WORK TO COMPLETE
A) How much cocoa powder does the chocolate cake in the tiramisu cake recipe call for?
B) In the rows, echo the part that opens with the line containing "This screenshot has width=1456, height=819." and closes with the line containing "Action: click(x=475, y=17)", including both of those lines.

TEXT PASSAGE

☆ ☆ ☆

Tiramisu Cake©

Ingredients

Chocolate Cake
  • 4.5 oz-130g Self-Raising flour (sifted)
  • ½ teaspoon Baking Powder
  • 2 Medium Eggs (free-range)
  • 1 teaspoon Vanilla Essence
  • 4.5 oz-130g Baking Margarine (room temperature)
  • 4.5 oz-130g Caster Sugar
  • 1 oz-30g Cocoa Powder
Coffee Cake
  • 4.5 oz-130g Self-Raising Flour (sifted)
  • ½ teaspoon Baking Powder
  • 2 Medium Eggs (free-range)
  • 3 tablespoons Cherry Brandy
  • 4.5 oz-130g Baking Margarine (room temperature)
  • 4.5 oz-130g Caster Sugar
  • 1 tablespoon Espresso Powder
  • 2 fl oz.- 60ml Cold Strong Coffee (approx 1 heaped tablespoon of coffee)
Cherry Brandy Cream
  • 20.2 fl oz-600ml Double Cream
  • 3.5oz-100g Dark Chocolate (grated)

☆ ☆ ☆

LISTED RECORDS
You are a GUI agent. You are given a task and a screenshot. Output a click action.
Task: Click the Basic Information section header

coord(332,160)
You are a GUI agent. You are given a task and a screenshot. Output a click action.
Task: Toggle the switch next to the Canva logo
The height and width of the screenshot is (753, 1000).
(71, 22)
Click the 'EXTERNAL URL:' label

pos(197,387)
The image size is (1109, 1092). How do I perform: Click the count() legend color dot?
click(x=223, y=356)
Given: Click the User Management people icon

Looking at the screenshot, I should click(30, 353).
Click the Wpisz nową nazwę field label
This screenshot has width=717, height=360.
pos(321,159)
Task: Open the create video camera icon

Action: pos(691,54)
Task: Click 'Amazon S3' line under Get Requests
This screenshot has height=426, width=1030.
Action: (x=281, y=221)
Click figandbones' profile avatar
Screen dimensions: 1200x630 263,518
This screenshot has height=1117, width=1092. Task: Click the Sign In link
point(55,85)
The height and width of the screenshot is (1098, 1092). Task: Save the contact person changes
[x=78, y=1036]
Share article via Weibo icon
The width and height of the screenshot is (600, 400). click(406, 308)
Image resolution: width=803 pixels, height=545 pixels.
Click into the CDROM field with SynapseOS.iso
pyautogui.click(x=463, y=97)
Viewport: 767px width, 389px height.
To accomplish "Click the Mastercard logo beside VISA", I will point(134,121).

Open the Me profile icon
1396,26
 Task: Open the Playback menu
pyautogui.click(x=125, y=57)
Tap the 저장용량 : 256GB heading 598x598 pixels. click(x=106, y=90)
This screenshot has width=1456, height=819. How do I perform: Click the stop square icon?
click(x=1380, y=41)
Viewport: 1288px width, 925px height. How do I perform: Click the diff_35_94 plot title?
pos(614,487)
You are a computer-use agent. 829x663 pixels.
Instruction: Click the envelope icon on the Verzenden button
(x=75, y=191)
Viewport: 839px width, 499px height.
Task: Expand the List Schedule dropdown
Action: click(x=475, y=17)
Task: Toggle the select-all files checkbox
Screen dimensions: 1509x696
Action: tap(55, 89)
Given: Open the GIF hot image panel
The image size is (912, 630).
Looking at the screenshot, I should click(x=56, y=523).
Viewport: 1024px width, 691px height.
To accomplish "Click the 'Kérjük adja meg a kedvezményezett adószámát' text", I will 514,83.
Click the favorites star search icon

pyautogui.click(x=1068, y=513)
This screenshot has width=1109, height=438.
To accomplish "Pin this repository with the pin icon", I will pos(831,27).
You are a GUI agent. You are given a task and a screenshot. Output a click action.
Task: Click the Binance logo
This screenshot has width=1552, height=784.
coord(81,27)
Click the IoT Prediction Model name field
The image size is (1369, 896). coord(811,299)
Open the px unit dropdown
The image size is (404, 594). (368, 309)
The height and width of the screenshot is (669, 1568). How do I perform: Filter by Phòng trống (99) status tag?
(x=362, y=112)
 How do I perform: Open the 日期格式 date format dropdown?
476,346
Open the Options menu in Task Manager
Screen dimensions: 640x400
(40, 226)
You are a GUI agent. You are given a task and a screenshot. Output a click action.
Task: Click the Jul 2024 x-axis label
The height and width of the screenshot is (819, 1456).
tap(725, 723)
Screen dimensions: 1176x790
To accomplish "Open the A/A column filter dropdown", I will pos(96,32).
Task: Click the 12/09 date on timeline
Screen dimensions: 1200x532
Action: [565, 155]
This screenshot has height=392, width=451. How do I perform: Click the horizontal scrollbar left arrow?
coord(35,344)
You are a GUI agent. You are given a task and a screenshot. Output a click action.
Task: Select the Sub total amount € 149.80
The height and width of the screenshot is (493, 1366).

☆ ☆ ☆

TASK RESULTS
A) 1 oz (30g) of cocoa powder.

B)
This screenshot has width=1456, height=819. How do I perform: Click the stop square icon?
click(x=1380, y=41)
Viewport: 1288px width, 925px height. How do I perform: Click the diff_35_94 plot title?
pos(614,487)
You are a computer-use agent. 829x663 pixels.
Instruction: Click the envelope icon on the Verzenden button
(x=75, y=191)
Viewport: 839px width, 499px height.
Task: Expand the List Schedule dropdown
Action: click(x=475, y=17)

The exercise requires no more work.